The following equation is used as a function g (r) that simply depends on a sound source-microphone distance r when determining a position vector a (ω, P) of the sound source: The utterance position estimation method according to 1.

The utterance position estimation method according to claim 1, wherein the number S of sound sources necessary for obtaining the noise subspace correlation matrix Rn (ω) is obtained by the following equation.

The utterance position estimation method according to claim 1, wherein the coordinate P0 = (Px0, Py0, Pz0) is displayed as an image.

The calculated position of the function F (P0) and the function P (P0) is compared with a predetermined threshold value, and if both are equal to or greater than the predetermined threshold value, it is determined that there is a pronunciation at the coordinate P0. apparatus.

The following equation is used as a function g (r) that simply depends on a sound source-microphone distance r when determining a position vector a (ω, P) of the sound source: 6. The utterance position estimation device according to 5.

6. The utterance position estimation apparatus according to claim 5, wherein the number S of sound sources necessary for obtaining the noise subspace correlation matrix Rn (ω) is obtained by the following equation.

6. The utterance position estimating apparatus according to claim 5, wherein the coordinates P0 = (Px0, Py0, Pz0) are displayed as an image.

In order to receive a plurality of user voices in multi-channel, a voice input means having a plurality of sound receiving means arranged apart from each other, and a user's utterance position from the multi-channel voice data received by the sound receiving means An electric wheelchair comprising: an utterance position estimation unit that estimates and outputs an utterance position estimation signal; and a control unit that controls a wheel drive source based on the utterance position estimation signal.

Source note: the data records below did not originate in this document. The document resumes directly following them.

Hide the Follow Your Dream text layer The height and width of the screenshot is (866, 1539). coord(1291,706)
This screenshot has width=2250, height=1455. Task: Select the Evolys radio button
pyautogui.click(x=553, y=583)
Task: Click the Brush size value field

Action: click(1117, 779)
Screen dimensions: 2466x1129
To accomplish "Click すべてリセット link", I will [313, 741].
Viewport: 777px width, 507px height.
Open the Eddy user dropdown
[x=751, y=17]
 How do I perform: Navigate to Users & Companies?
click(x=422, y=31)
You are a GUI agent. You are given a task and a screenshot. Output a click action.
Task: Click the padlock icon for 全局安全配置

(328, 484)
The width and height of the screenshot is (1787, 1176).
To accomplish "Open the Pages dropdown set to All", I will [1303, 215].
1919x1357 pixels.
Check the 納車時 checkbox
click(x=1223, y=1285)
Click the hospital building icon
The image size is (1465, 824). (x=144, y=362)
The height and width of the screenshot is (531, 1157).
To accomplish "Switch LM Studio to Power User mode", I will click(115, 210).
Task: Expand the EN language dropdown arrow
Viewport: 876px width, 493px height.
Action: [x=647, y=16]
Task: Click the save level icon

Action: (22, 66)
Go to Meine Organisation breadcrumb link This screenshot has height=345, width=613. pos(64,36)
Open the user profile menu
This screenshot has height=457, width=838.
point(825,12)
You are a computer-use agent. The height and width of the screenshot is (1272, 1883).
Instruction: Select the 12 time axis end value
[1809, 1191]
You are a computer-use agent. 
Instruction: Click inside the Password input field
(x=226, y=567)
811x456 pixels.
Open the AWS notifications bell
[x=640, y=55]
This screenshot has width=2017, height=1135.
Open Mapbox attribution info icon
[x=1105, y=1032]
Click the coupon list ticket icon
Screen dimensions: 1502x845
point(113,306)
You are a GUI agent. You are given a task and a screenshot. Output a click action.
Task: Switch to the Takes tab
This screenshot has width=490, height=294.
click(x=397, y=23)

The electric wheelchair according to claim 9, wherein the voice input unit includes microphones disposed on both sides of the user when the user sits on a seat.

The electric wheelchair according to claim 10, wherein the microphones are microphone arrays arranged in parallel.

Voice input means comprising sound receiving means composed of a plurality of microphone arrays arranged to be separated from each other for receiving user voice, and a user's utterance position based on multi-channel voice data received by the sound receiving means A speech position estimation means for estimating a speech position estimation signal, an auxiliary operation means for outputting an auxiliary operation signal by means of a coordinate position designation means and a stop button, and an image visually showing the speech position estimation signal and the state of the wheelchair 10. The apparatus according to claim 9, further comprising: display means; drive means for driving and controlling a wheel wheel drive source; and control means for controlling the drive means based on the utterance position estimation signal and the auxiliary operation signal. 11. The electric wheelchair according to any one of 11 above.